━━ RECORD EXCERPTS

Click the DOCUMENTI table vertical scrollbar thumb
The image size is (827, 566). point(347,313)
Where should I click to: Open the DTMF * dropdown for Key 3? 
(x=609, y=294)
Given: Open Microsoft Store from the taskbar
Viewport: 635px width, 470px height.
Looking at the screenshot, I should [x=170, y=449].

━━━━
━━ RECORD EXCERPTS

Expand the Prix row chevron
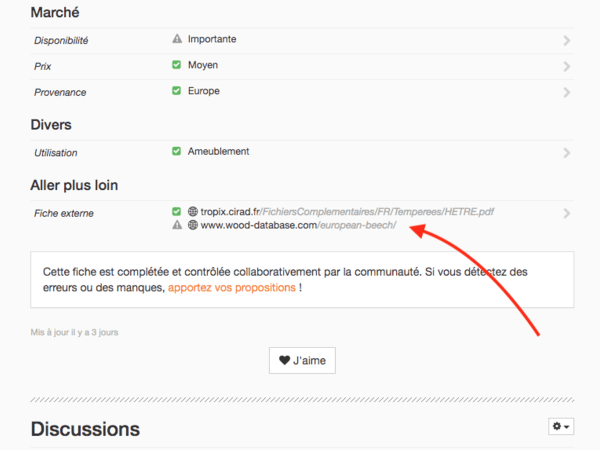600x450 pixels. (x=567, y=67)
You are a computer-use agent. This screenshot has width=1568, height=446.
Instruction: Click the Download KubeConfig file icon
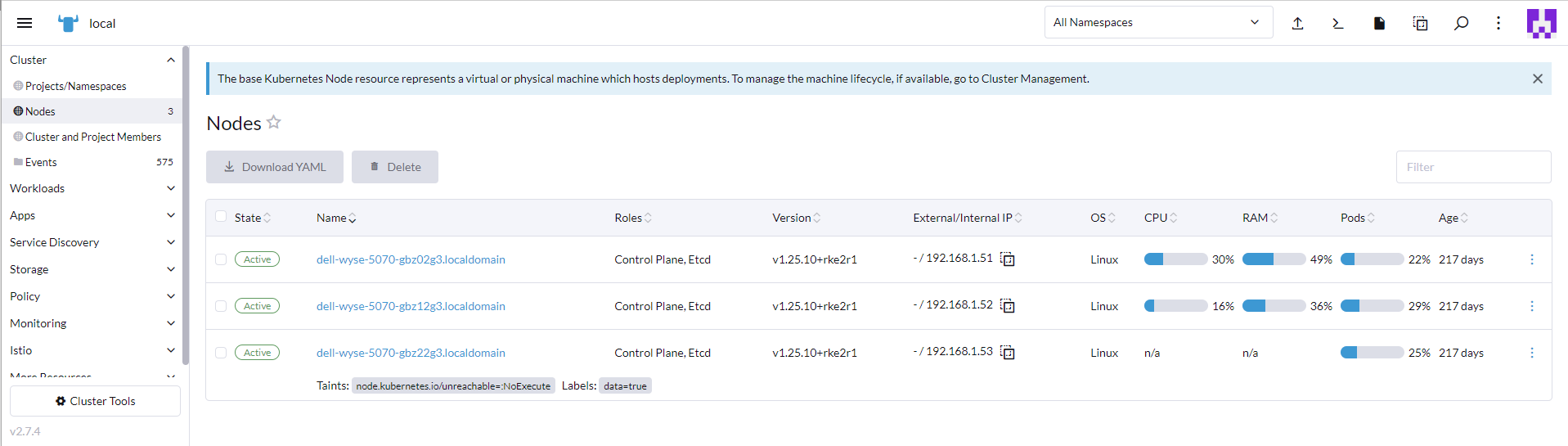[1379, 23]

━━━━

◆ EXERCISE INSTRUCTIONS
Retype the data from the line containing "Click the DOCUMENTI" through the line containing "Looking at the", inclusive, with no changes.

◆ COMPLETE ANSWER
Click the DOCUMENTI table vertical scrollbar thumb
The image size is (827, 566). point(347,313)
Where should I click to: Open the DTMF * dropdown for Key 3? 
(x=609, y=294)
Given: Open Microsoft Store from the taskbar
Viewport: 635px width, 470px height.
Looking at the screenshot, I should [x=170, y=449].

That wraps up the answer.